KBRN Meulaboh: Organisasi Blodd For Life Founddation (BFLF) menerbitkan kebijakan menutup sementara pengunaan rumah singah pelayanan membantu warga yang menjalani pengobatan di rumah sakit Zaenal Abidin akibat Covid-19.

"Sudah mulai diberlakukan sejak 21 Maret 2020. Keluarga pasien yang sudah berada di rumah singah tetap lanjutkan pengobatan, cuma tidak menerima yang baru datang," kata ketua BFLF Aceh Barat, Damrus, dalam dialog bersama RRI, Selasa (24/3/2020).

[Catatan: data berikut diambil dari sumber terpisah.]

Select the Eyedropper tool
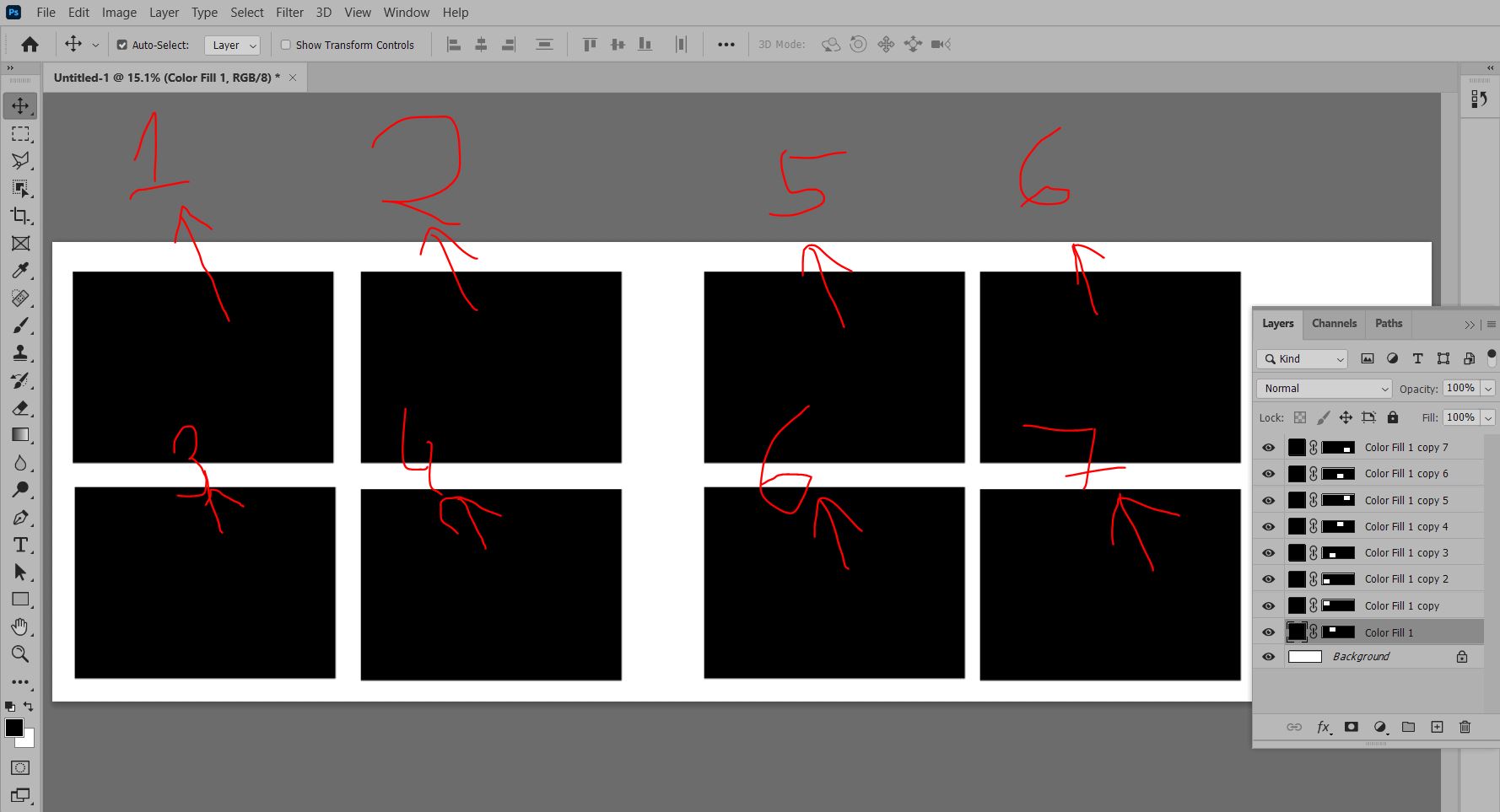Viewport: 1500px width, 812px height. pyautogui.click(x=20, y=271)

Organisasi yang konsen pada penyediaan darah membantu warga ini tidak menutup kegiatan donor darah, sebab darah sangat dibutuhkan oleh pasien yang mereka dampingi dalam proses pengobatan di rumah sakit, tidak terkecuali saat - saat perti sekarang.

Hanya saja, untuk penyediaan darah mereka lebih kepada upaya mandiri, yakni menggunakan relawan yang telah ada dan penyediaan darah pun hanya khusus untuk pasien yang memang sedang mereka dampingi pengobatannya.

"Kita punya teman - teman relawan yang selalu setiap dan menyangupi penyediaan darah untuk pasien dampingan. Mungkin selama merebak covid-19 ini dibatasi untuk penyediaan dari luar saja," tambahnya.

Sementara itu Humas BFLF Aceh Barat Arief Arbianto, menambahkan, komunikasi dan persiapan untuk pengadaan darah untuk pasien yang mereka dampingi tetap menjadi perhatian karena hakikat keberadaan orgnisasi ini untuk membantu hal demikian.

Dalam dialog tersebut dijelaskan, bahwa hingga kini telah mendampingi 13 orang pasien yang semua itu penderita thalasemia, yakni sebuah penyakit yang dominan disebabkan oleh genetik atau keturunan keluarga.